9. An historic hotel
For a landlocked city 1600km from the nearest ocean, Denver has unexpected nautical distinctions. The Ship Tavern, inside the historic Brown Palace hotel, is adorned with dozens of model ships that the owner’s wife banished from the family home. Opening just after prohibition in 1934, it’s purportedly the oldest continually operating pub in the city, with bullet holes in the bar to vouch for its gangster credentials. Denver was also home of the “Unsinkable Molly Brown”, the larger-than-life philanthropist and unlikely heroine of the Titanic sinking. Her former Victorian-era home in the Capitol Hill district was saved from demolition in 1970 and restored to become the Molly Brown House Museum. The Titanic angle is a mere lure; the museum celebrates Denver at the height of its mining wealth in the 1880s, and pays touching homage to an unsinkable socialite and social justice activist.
10. Where to stay
It’s no accident that the reinvention of LoDo coincided with the opening of a swag of top hotels.Limelight Denver is a reinvention itself, beginning life in 2017 as Hotel Born, before being bought by the owner of Aspen Snowmass ski resort and joining its stable of Limelight hotels last year. This is the first incarnation outside a ski resort, and the alpine-tinged, contemporary styling translates well in Denver, where the Rocky Mountains are always front of mind.
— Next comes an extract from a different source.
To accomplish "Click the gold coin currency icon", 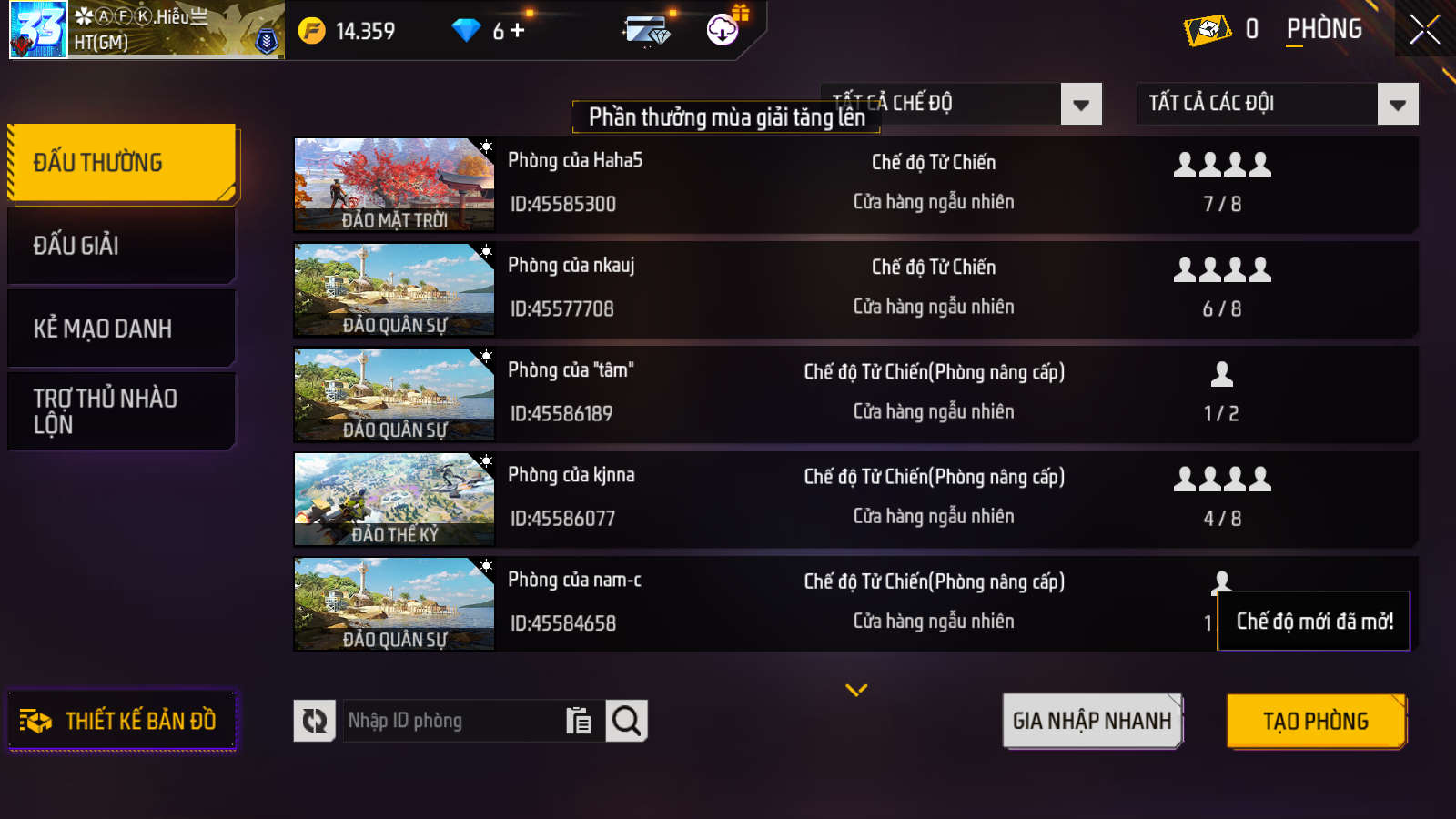I will click(312, 31).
Ideally positioned opposite Union Station, the hotel has 200 guestrooms with a modern alpine meets Scandi aesthetic, all with floor to ceiling windows framing the mountains or the city (or both, in the case of corner suites), thoughtfully curated local art and a range of muscle-pummelling devices such as rollers and heated suction cups, presumably for recalibrating skiing-battered bodies (or book an in-room massage). The hotel provides a complimentary car service within a mile radius. From $US199 a night.
Ricky French was a guest of Visit Colorado and Visit Denver.